Marcus Tandler

Das Gehalt der Anderen

Seit dem Jahreswechsel müssen österreichische Stellenangebote ja Angaben zum Gehalt beinhalten – gesetzlich ist das wie folgt geregelt ->

Im Stelleninserat ist das für den ausgeschriebenen Arbeitsplatz geltende kollektivvertragliche oder durch Gesetz oder andere Normen der kollektiven Rechtsgestaltung festgelegte Mindestentgelt anzugeben. Diese Angabe hat

  • betragsmäßig,
  • unter Anführung der Zeiteinheit von Stunde/Woche/Monat,
  • ohne anteilige Sonderzahlungen,
  • unter Einrechnung personenbezogener Zulagen, die bereits zum Zeitpunkt der Ausschreibung bekannt sind (z.B. bei Vorarbeitern).

zu erfolgen.

Der Arbeitgeber kann im Stelleninserat auf seine Bereitschaft zur kollektivvertraglichen Überzahlung hinweisen.

Das Ganze ist natürlich etwas tricky, vor allem, wenn für den jeweiligen Beruf kein Kollektivvertrag vorliegt, in dem ja der jeweilige gesetzliche Mindestlohn aufgeführt ist. Für Jobs um die sich Personaler und Headhunter kloppen, wie bspl. talentierte Software- und Web-Developer, ist die Angabe eines Mindestgehalts mitunter eher abschreckend, auch wenn die meisten Stellenanzeigen Phrasen wie “Für Berufseinsteiger bieten wir ein Mindestbruttogehalt von € XX.XXX pro Jahr; darüber hinaus ist das Gehalt abhängig von Erfahrung und Eignung verhandelbar” verwenden, um zu signalisieren, dass gute Leute mit Erfahrung auch durchaus mehr verdienen können, als wie in der Anzeige angegeben.

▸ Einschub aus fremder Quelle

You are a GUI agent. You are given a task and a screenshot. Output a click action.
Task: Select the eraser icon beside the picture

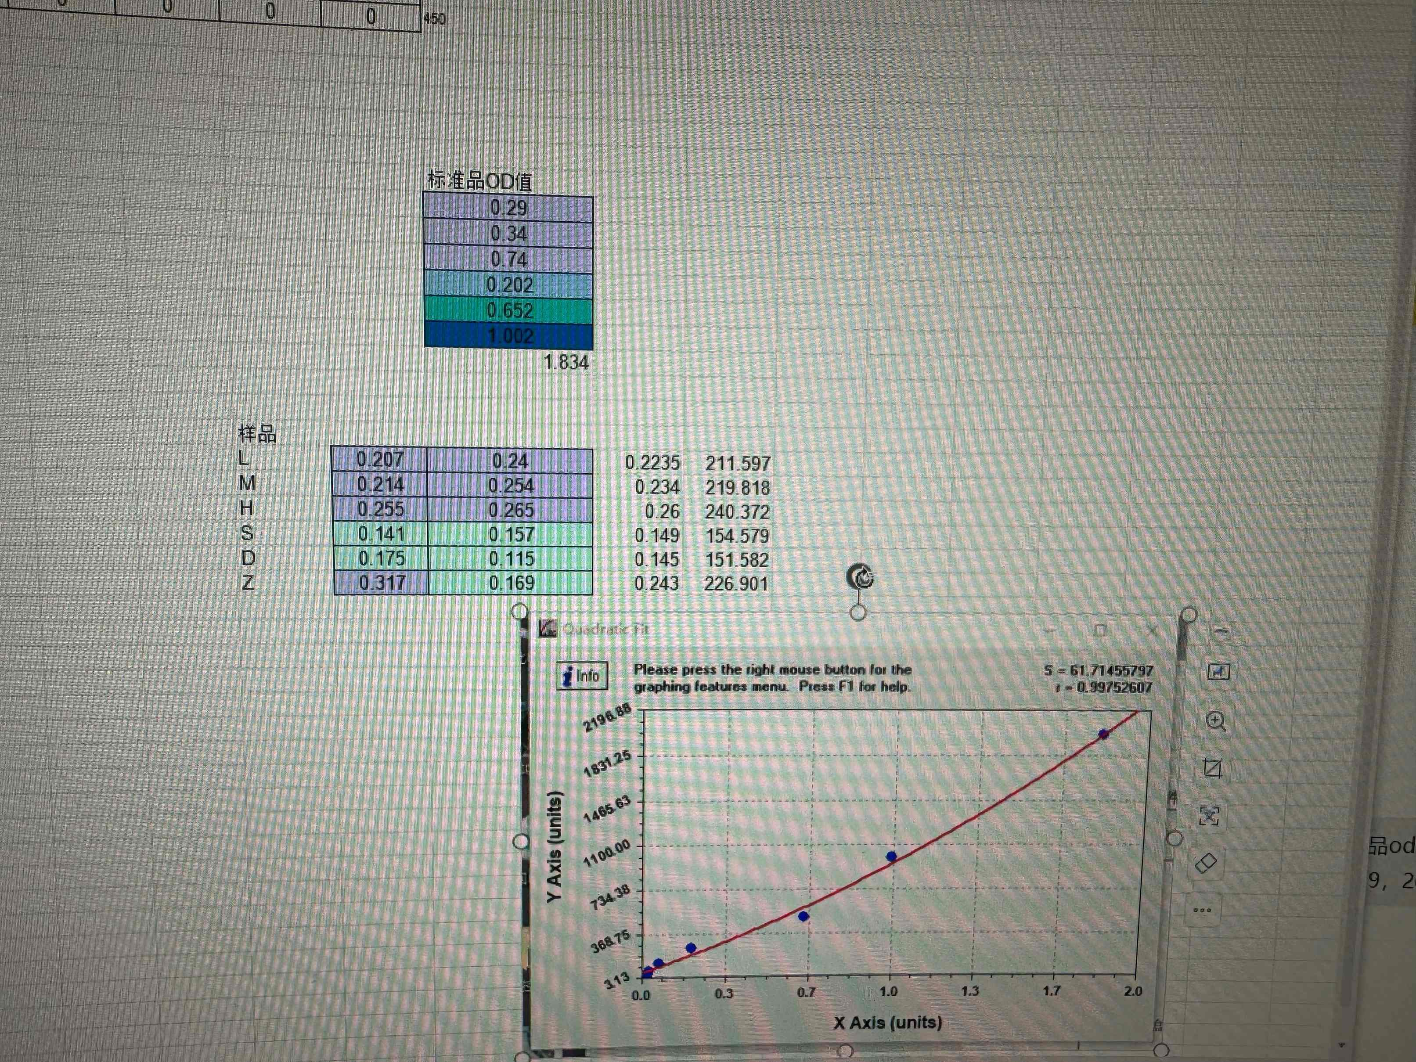point(1206,863)
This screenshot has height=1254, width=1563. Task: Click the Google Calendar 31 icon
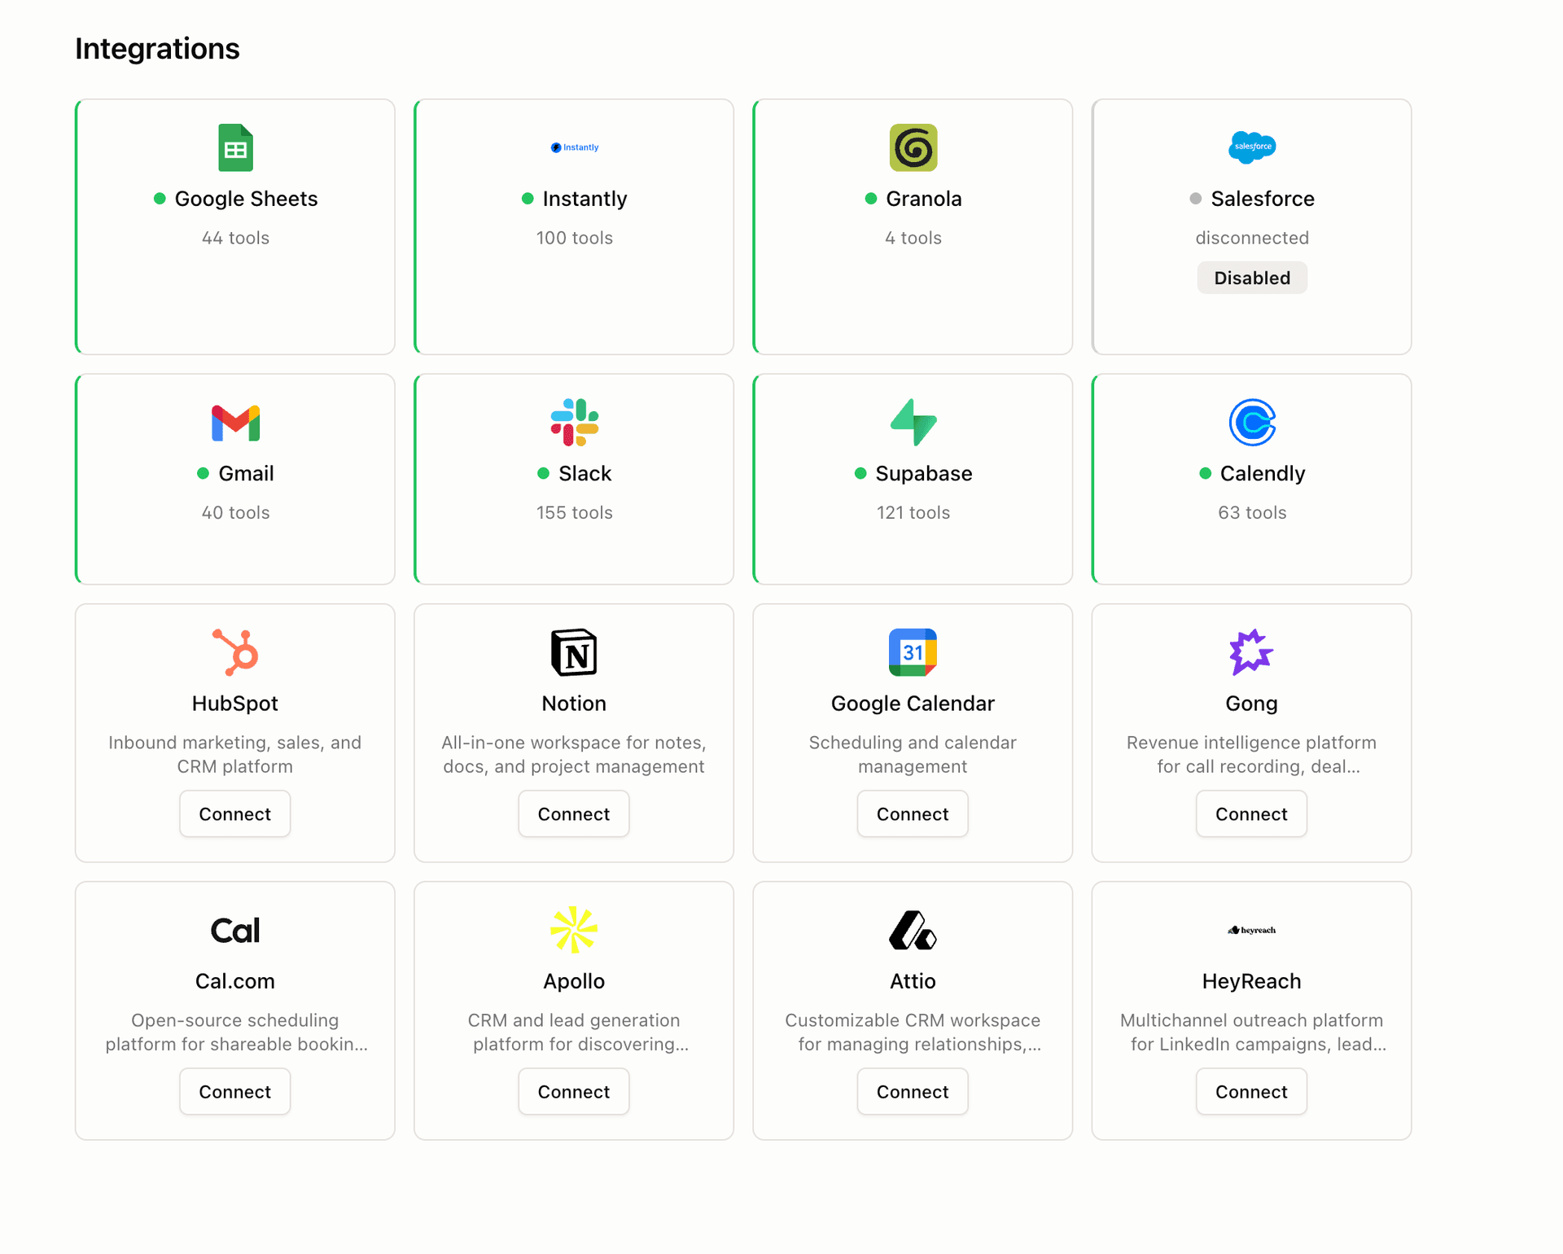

Was meint Ihr – sollte die deutsche Bundesregierung hier mitziehen, und ebenfalls eine gesetzliche Pflicht für Gehaltsangaben in Stellenanzeigen schaffen? Ich hatte ja vor etwas längerer Zeit über eine vom Monster initiierte Umfrage gebloggt, die ergeben hat, dass sich immerhin satte 91% der Befragten eine Gehaltsangabe in Stellenanzeigen wünschen würden. Auch eine ähnliche Umfrage vom Bewerberblog ergab ein vergleichbares Ergebnis – wenigstens ein Mindestgehalt würde sich der Großteil der Befragten schon wünschen.

Ich bin mal gespannt, wie sich das Ganze entwickelt, und wie österreichische Personaler die Situation beurteilen, wenn ein paar Monate ins Land gezogen sind – es bleibt spannend!

Oh, und dann hab ich noch diese Social Interview Geschichte entdeckt – hier die Case Study kurz via YouTube visualisiert. Nette Idee der US amerikanischen Agentur R/GA, die auf den Facebook-Pinnwänden vorselektierter Bewerber Fragen über die Fähigkeiten ebendieser gepostet haben, um somit wertvolles und authentisches Feedback von deren Freunden einzusammeln. Schon eine Überwindung, einem potentiellen Arbeitgeber zu erlauben die eigene Pinnwand als Recruiting-Instrument zu verwenden… Aber die Frage ist, ob so wirklich ein authentisches Bild zustande kommt, denn welcher Freund grätscht einem schon in den Bewerbungsprozess, und äußert sich negativ… ?! Immerhin sind die Kommentare ja auch für den Bewerber sichtbar, und damit ein Streit vorprogrammiert, sofern negative Dinge geäußert werden… trotzdem natürlich durchaus spannend!